Hi, CityEaters!  It’s such a nice day outside that I’m going to get right to the news so I can make it to happy hour.

  • You’d think the President never ate the way the public reacts when he makes it out to a restaurant in DC. This week, however, President Obama made his way to local darling Taylor Gourmet. The hoagie hawkers entertained the leader of the free world himself, under heavy cover and security, over a turkey sandwich. While the visit was made under the auspices of a small business roundtable co-owner Casey Patten was pretty happy with how things went.
  • Free wi-fi and coffee shop squatters (she says as she squats at Filter Coffeehouse, Dupont) seem to be at odds once again in this week’s Young & Hungry feature. Must coffee shops offer free wifi? What kind of a financial hit do they take as folks linger, laptops in tow? (Approximately $10 an hour according to Joel Finkelstein of Qualia Coffee.) Then Filter Coffeehouse opened their Foggy Bottom outpost and straight up banned laptops! Will Filter start a revolution and restore coffeehouses to their conversational, communal origins? Only time will tell. We might need a beer summit (held at Chinatown Coffee Company, of course) to resolve this dispute.
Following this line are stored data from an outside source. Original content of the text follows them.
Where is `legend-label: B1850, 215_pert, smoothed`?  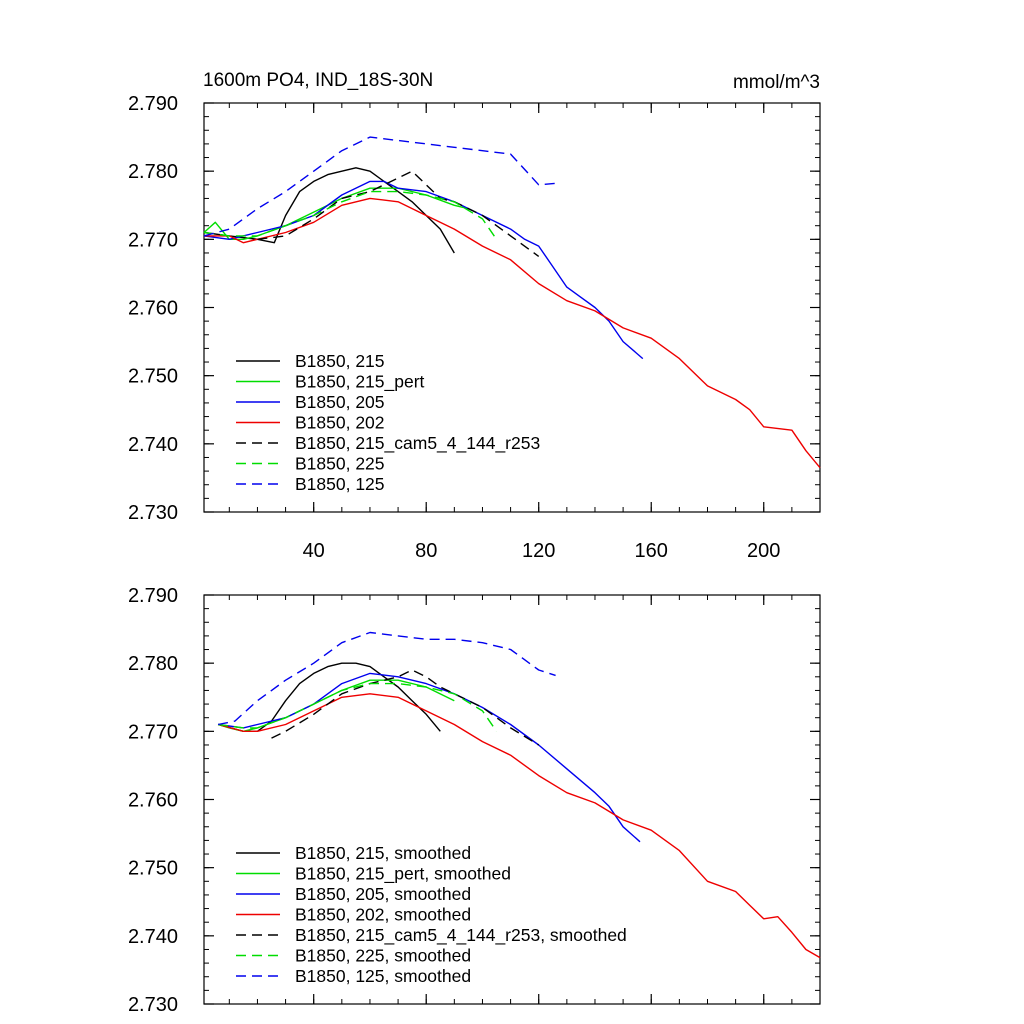
legend-label: B1850, 215_pert, smoothed is located at coordinates (403, 874).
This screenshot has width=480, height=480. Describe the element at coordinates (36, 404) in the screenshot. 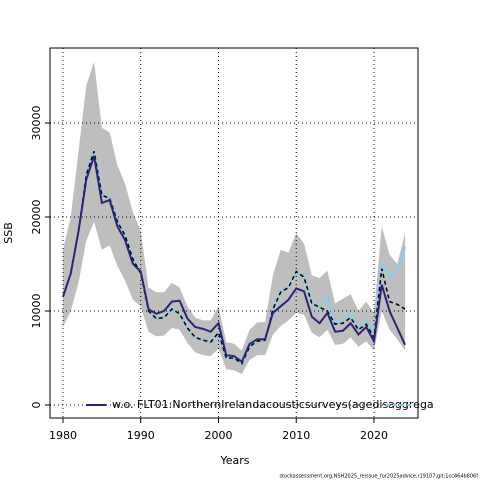

I see `y-tick-label: 0` at that location.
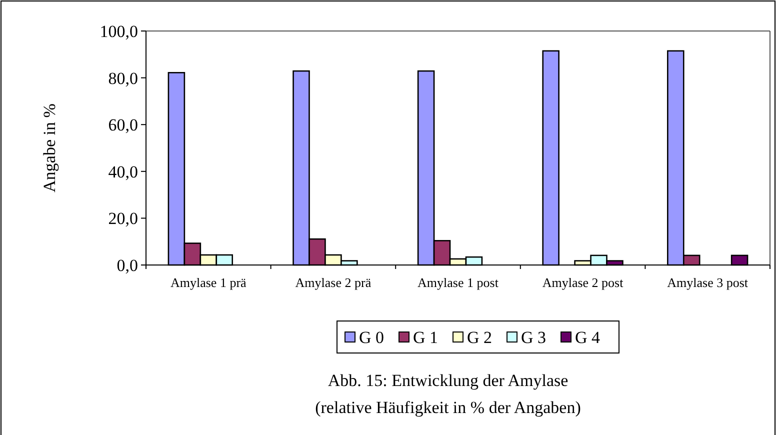 This screenshot has height=435, width=776. Describe the element at coordinates (127, 266) in the screenshot. I see `y-tick-label: 0,0` at that location.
  • The food libertarian of recent Washington City Paper fame resurfaced this week in defense of food trucks. Taking on the RAMW’s arguments one at a time, Baylen Linnekin made a case for supporting the trucks that have become so popular that even Jose Andres has one. Linnekin added:  ”…squeezing food trucks into designated parking spaces would limit choice and stifle entrepreneurship — which drives everything from jobs to culinary trends — while providing the public with no benefits whatsoever. If that happens, brick-and-mortar restaurants and food trucks would both lose. And the District’s dining scene — and its taxpayers — would be left smarting.”
  • If that’s not enough food-related drama for one week, I don’t know what is folks! Cheers to another gorgeous weekend – and to this year’s local Tales of the Cocktail nominees, Derek Brown and WaPo’s Jason Wilson.